On the one hand, there are understandable reasons why their names should not be widely circulated. Circulation would promote vigilante action. This will drive the paedophile out of the sight of the authorities where he will become a greater danger. It will also create a climate of fear where innocent people are targeted - as happened in Portsmouth where a paediatrician was attacked because her job title started with the same four letters as paedophile.

No one - absolutely no one - wants a paedophile in their community. So where are such people to go: a boat in the middle of the North Sea as in Victorian times? Have we really not advanced? But, on the other hand, there are understandable reasons why communities should know if a paedophile moves into their area.

If a toxic gas were released into a district, the police would be touring the streets with loudhalers urging everyone to take their children indoors and bolt the windows until the danger passed. Any parent who let their child continue to play out would be rightly condemned.

But, following a High Court judgement on Friday, if a toxic human is released into a district, the police are allowed only to tell a paedophile's landlord of his past. They are banned from informing anyone else - even education authorities.

The judge himself agrees there is a "high risk" of the paedophile reoffending. So the parents who, in their ignorance, allow their children to play out on the fields in front of his windows are putting their children in danger. Bizarrely - unbelievably - rather than helping those parents protect their children, it is now the police's duty to protect the paedophile's privacy and anonymity.
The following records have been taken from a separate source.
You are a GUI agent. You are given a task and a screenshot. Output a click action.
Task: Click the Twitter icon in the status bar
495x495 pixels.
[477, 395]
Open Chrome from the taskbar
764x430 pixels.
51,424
The judge's desire to balance these two positions is understandable and commendable. However, his attempts have failed. Within five days of his order, word had got out. Innocent people had had their homes attacked with bricks; the paedophile appeared to have disappeared and the community is in the grip of fear.

And the law looks an ass - although this time it is not of its own making but because it was trying to reconcile the irreconcilable.

This is a vexed issue. But with the right balance unable to be found, the law must look at coming down on the side of parents who want knowledge to protect their children and on the side of communities who do not want to have in their midst a paedophile with a 30-year career behind him.